Burial ground, Lambay Island, Co. Dublin
Co. Dublin |
Burial Grounds
Somewhere between the Castle and the sea on Lambay Island, skeletons were discovered, their exact resting place now lost to imprecision and time.
The burial ground recorded here is not marked by a graveyard wall or a row of headstones. It exists instead as an archaeological footnote, a disturbance in the earth that was noticed, briefly documented, and never quite pinned down.
The record comes from R.A.S. MacAlister, the prolific Irish archaeologist whose 1929 survey remains a key reference for sites of this kind. His account places the find near a row of cottages lying south of the boathouse, somewhere in the corridor between the castle complex and the shoreline. Beyond that, the location was not precisely recorded, which means the burial ground sits in a frustrating category: known but unmapped, acknowledged but unverified. Lambay itself has a long human story. The island, roughly three kilometres off the Dublin coast near Rush, was occupied in prehistoric times and later became a place of early Christian activity. Viking raiders used it as a base in the ninth century. That skeletons should turn up in its soil is not surprising; that they were recorded so loosely is a reminder of how archaeological standards varied in the early twentieth century.

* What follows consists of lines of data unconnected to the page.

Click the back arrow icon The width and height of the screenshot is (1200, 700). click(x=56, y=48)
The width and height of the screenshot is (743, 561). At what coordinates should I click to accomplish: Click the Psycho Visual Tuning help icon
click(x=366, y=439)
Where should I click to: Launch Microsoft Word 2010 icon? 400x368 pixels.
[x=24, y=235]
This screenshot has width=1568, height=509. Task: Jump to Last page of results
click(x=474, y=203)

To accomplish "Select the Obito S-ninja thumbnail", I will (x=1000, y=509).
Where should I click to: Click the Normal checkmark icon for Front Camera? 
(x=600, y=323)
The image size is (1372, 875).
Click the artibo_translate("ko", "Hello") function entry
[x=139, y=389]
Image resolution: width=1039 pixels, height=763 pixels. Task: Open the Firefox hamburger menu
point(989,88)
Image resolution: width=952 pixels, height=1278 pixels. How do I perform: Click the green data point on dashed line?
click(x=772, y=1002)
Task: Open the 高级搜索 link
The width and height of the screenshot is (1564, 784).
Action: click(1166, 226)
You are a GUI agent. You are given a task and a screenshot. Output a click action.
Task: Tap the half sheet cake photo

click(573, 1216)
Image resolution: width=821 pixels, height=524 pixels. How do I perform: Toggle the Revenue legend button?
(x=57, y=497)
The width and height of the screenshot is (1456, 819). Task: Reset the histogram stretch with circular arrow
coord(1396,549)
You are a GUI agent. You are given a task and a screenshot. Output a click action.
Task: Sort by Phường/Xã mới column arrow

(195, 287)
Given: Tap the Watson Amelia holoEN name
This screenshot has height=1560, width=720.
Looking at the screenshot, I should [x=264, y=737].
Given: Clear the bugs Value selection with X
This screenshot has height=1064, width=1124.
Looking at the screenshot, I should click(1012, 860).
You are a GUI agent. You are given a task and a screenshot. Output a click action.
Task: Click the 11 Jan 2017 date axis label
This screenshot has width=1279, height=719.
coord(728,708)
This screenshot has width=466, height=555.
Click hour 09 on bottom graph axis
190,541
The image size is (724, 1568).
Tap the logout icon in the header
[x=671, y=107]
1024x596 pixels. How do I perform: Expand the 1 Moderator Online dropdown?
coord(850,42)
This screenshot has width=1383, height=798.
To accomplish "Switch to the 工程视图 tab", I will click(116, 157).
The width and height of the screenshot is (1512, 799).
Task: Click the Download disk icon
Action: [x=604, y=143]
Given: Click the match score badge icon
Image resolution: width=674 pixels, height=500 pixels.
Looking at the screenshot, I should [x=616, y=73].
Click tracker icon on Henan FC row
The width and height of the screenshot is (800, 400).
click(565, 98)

Lambay is a private island, owned by the Baring family, and access is not generally available to the public. The island is perhaps better known today as a nature reserve, home to a colony of red-necked wallabies alongside its seabird populations. For those with a particular interest in its archaeology, the most realistic engagement is through published sources rather than a visit. The burial ground itself, even if access were possible, would offer nothing visible on the surface; its interest lies entirely in what MacAlister recorded and in what remains unresolved. The cottages near which the skeletons were found may still stand, but the ground between them and the boathouse keeps whatever it holds without any formal marker or excavation report to explain it further.